▸ Task to complete:
The answer must consist solely of the lines from the line with "Click help icon beside All Transactions" to the end of the data below, transcribed exactly and with no pictures.

(Screenshot grounding data)
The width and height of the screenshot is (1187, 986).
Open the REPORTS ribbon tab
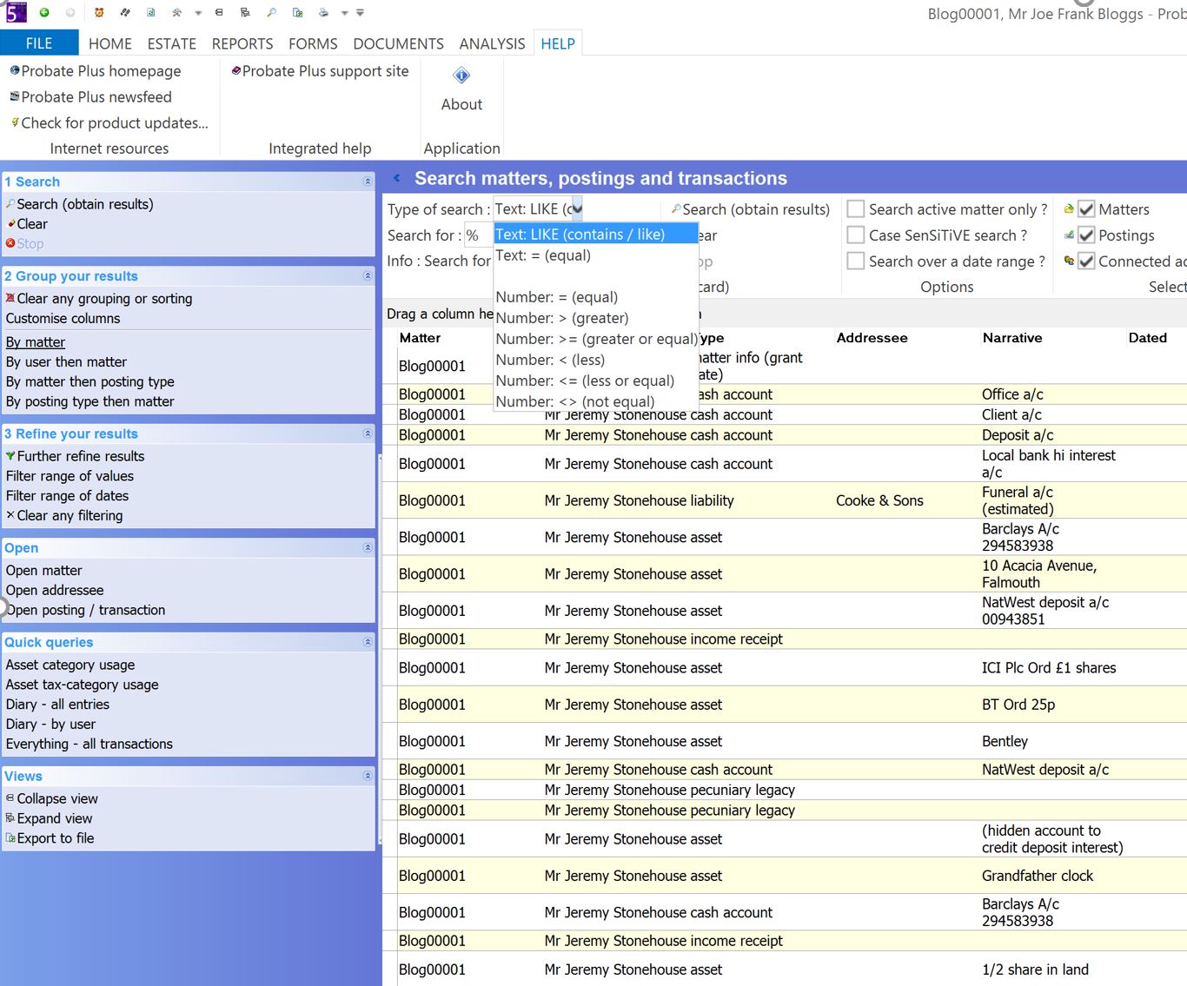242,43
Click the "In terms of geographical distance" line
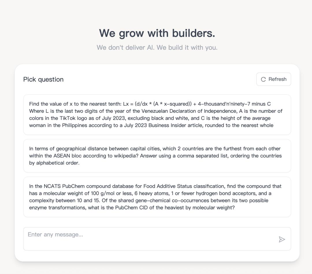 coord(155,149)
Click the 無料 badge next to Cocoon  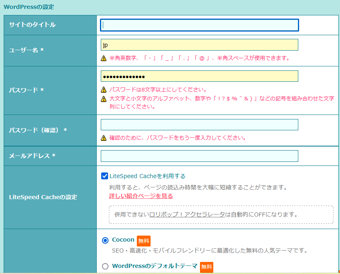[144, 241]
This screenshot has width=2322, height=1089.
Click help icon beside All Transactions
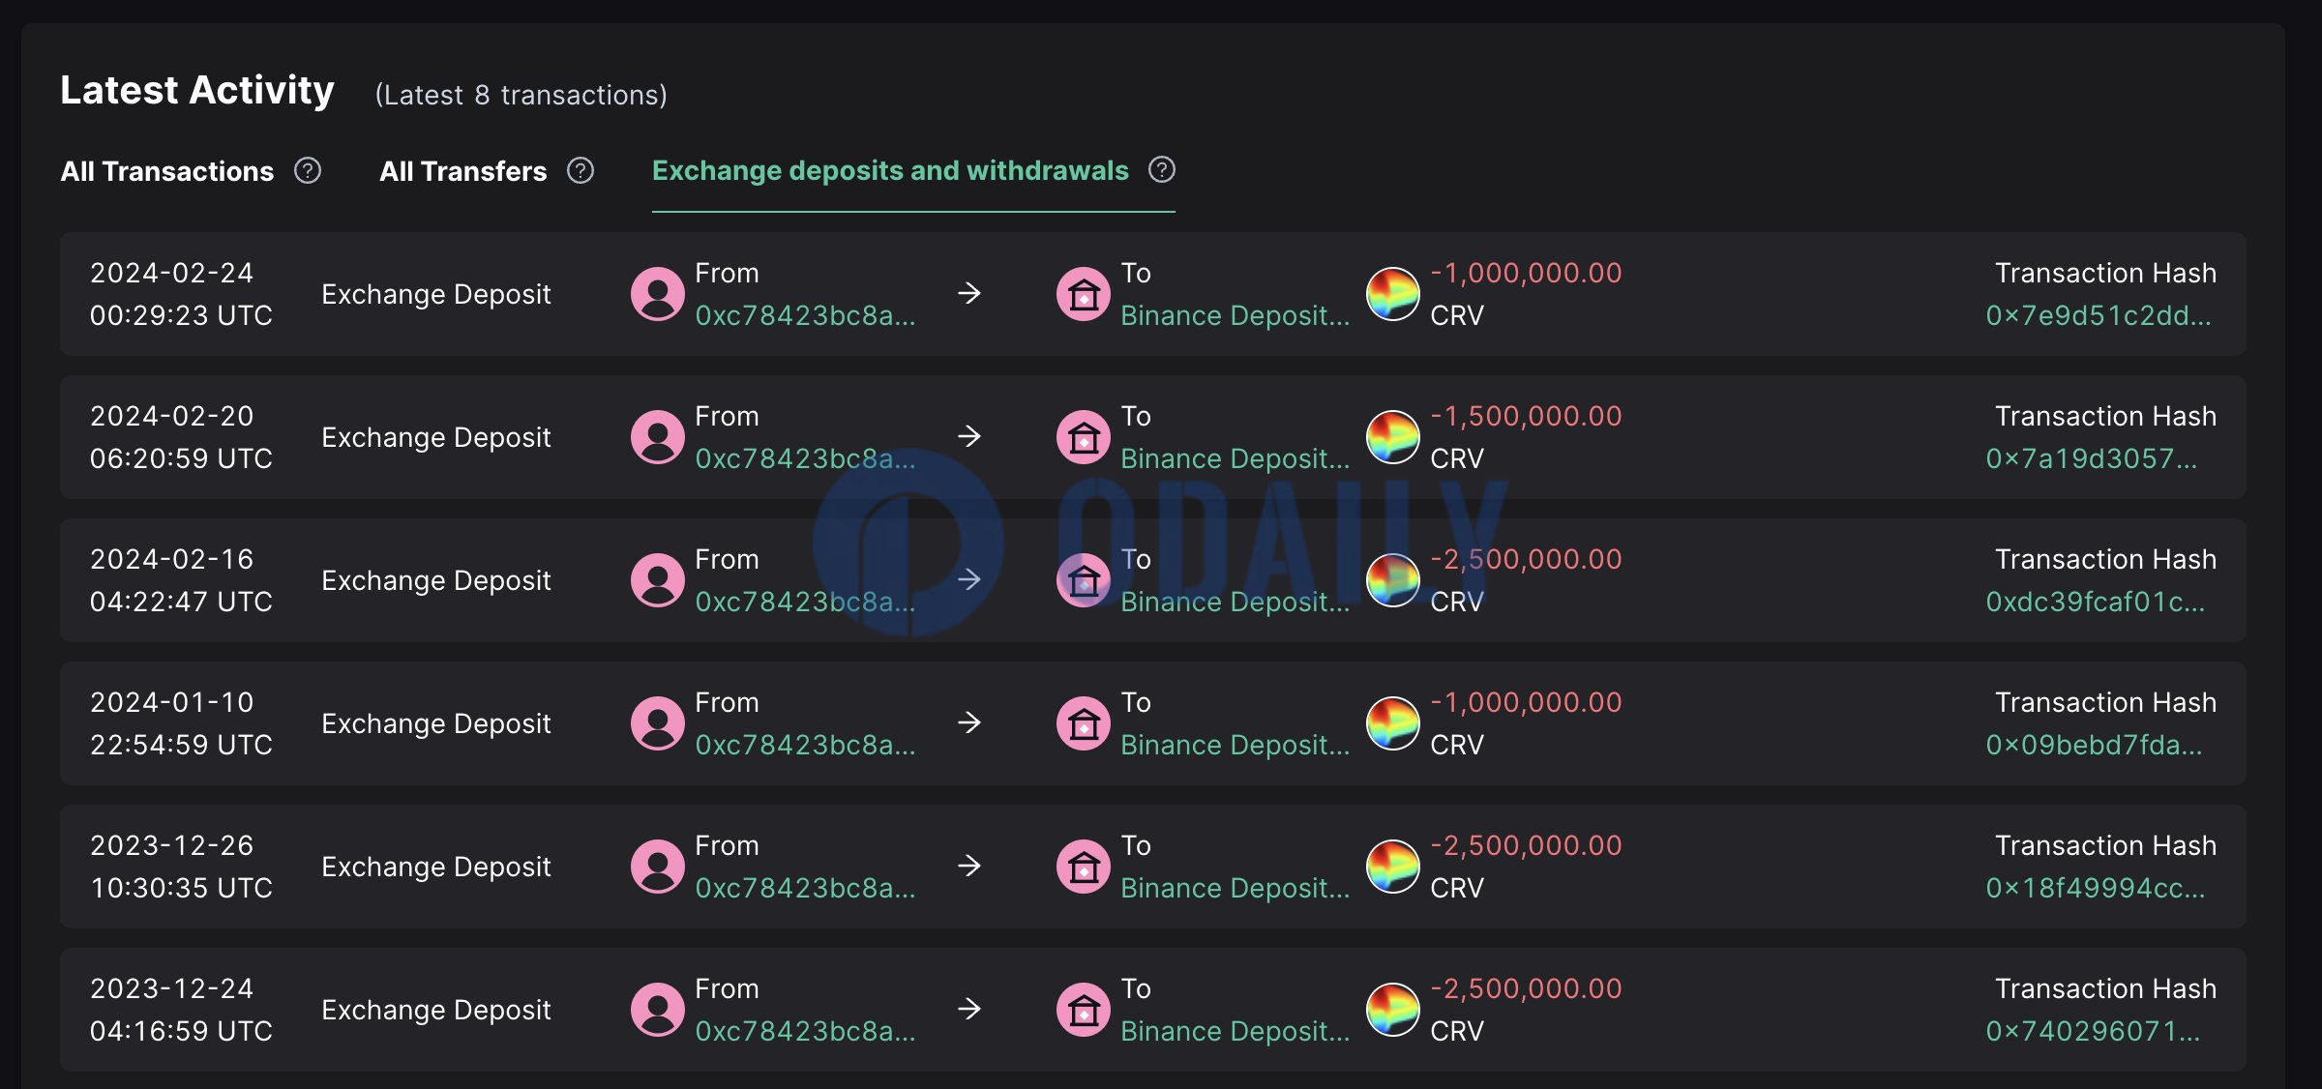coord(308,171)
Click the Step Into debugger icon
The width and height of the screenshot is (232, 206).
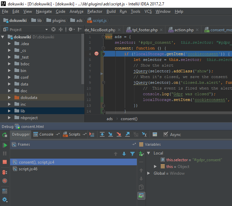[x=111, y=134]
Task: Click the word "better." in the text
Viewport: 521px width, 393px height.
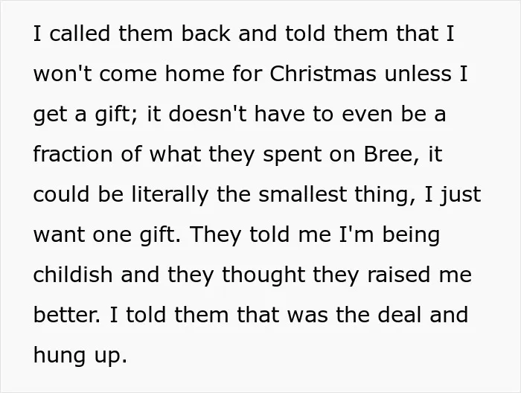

▸ Answer box:
Click help icon beside All Transactions
coord(308,171)
Click the Step Into debugger icon
The width and height of the screenshot is (232, 206).
[x=111, y=134]
Task: Click the word "better." in the text
Viewport: 521px width, 393px height.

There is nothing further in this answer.